- TASK:
Give the number of lines in the data that hold the word "computer", and nothing else.

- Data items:
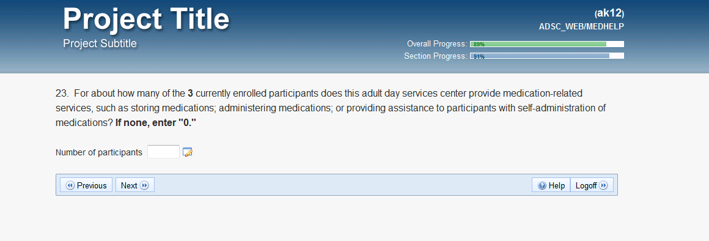Click the forward arrow icon on Next
Viewport: 709px width, 241px height.
tap(144, 185)
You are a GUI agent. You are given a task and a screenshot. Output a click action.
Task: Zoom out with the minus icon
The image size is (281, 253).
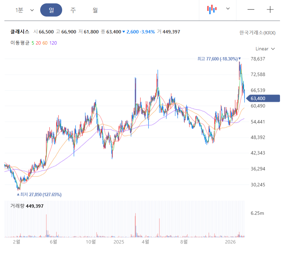[x=251, y=9]
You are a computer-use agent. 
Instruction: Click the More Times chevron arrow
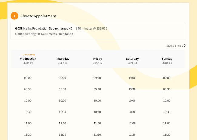pos(185,46)
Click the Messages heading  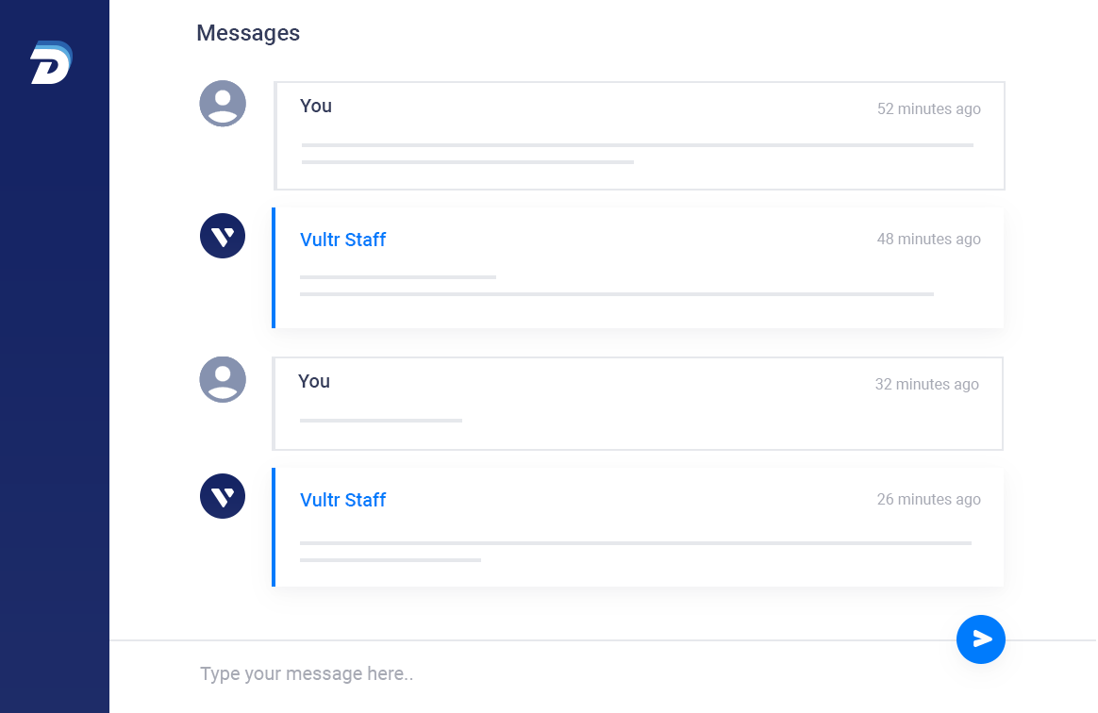[248, 33]
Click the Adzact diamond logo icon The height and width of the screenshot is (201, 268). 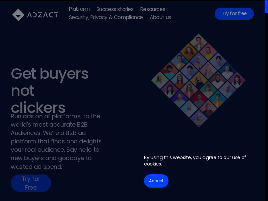point(18,15)
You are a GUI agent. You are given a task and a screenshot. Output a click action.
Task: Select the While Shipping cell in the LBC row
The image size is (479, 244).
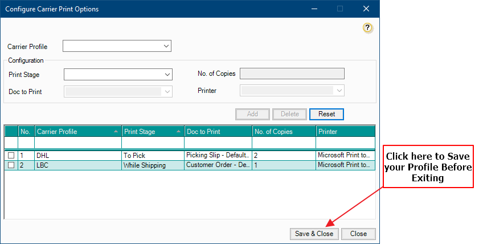click(x=153, y=165)
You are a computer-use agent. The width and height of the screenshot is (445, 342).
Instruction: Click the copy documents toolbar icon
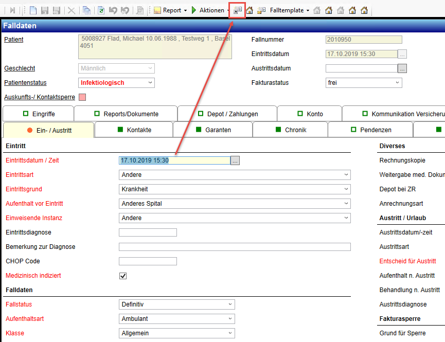pyautogui.click(x=86, y=10)
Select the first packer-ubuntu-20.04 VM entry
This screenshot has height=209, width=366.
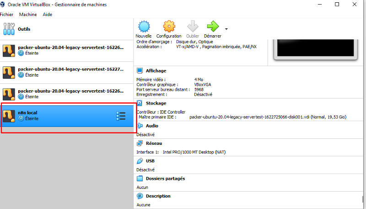point(64,50)
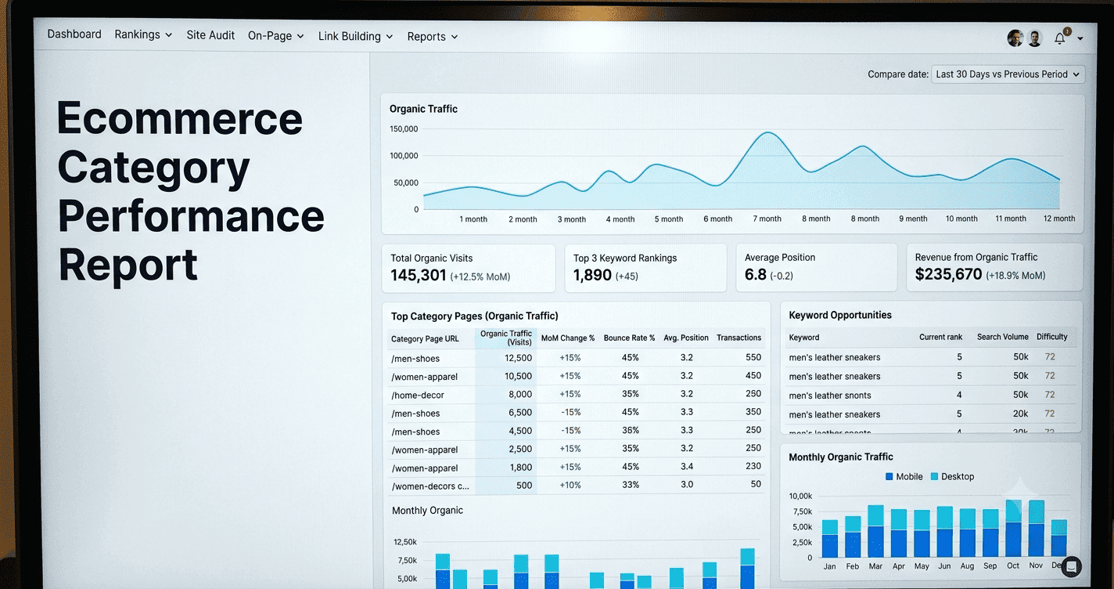Toggle the Mobile series in the legend
The image size is (1114, 589).
[904, 476]
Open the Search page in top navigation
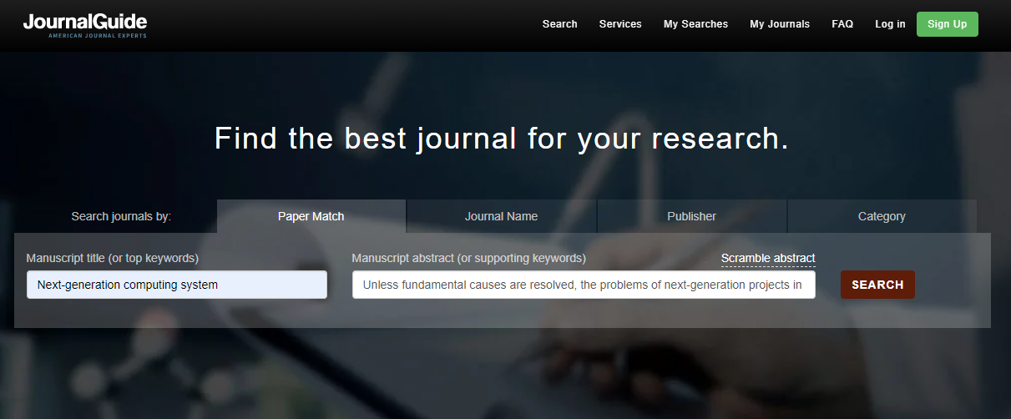 (x=559, y=24)
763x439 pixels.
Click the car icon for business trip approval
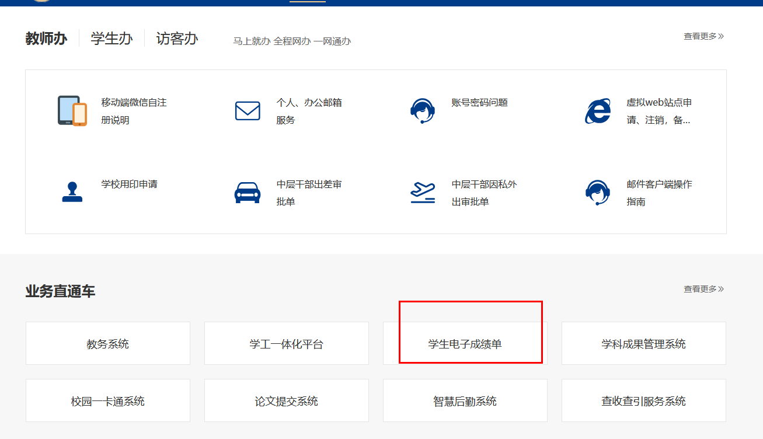click(x=248, y=193)
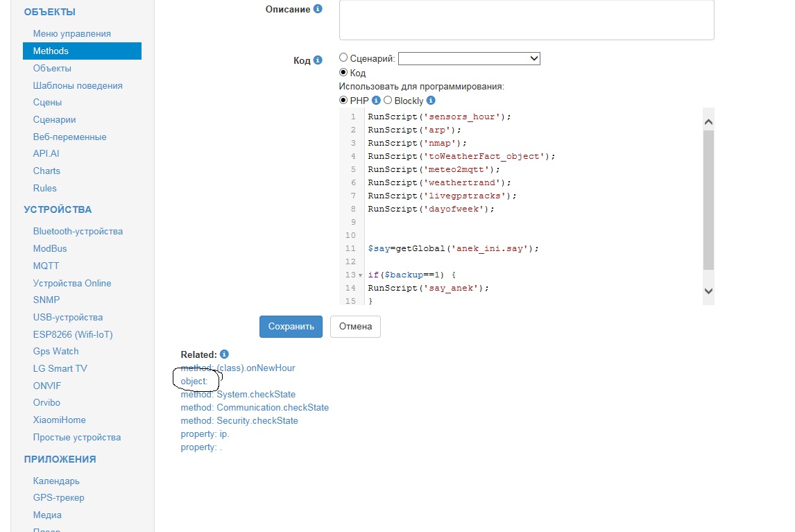Click info icon next to Описание label
Screen dimensions: 795x532
click(318, 9)
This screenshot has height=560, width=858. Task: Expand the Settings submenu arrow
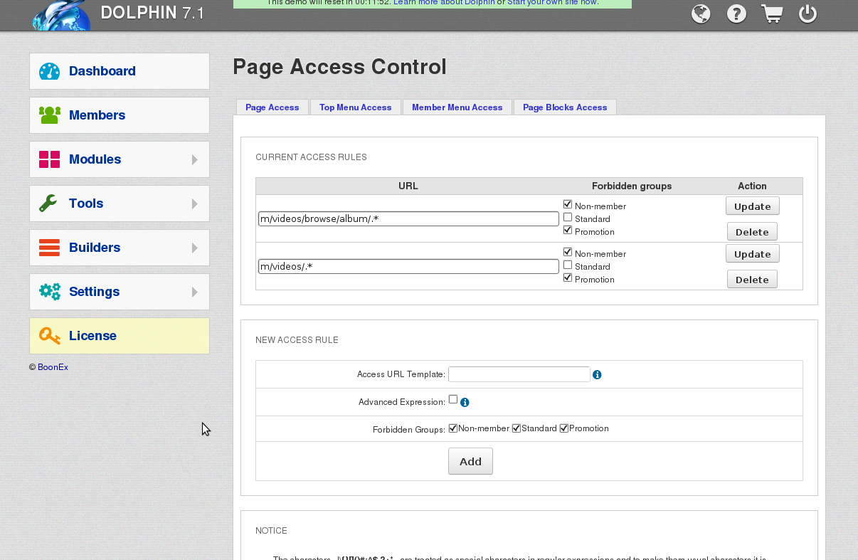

- REPLY TO THE EXERCISE:
2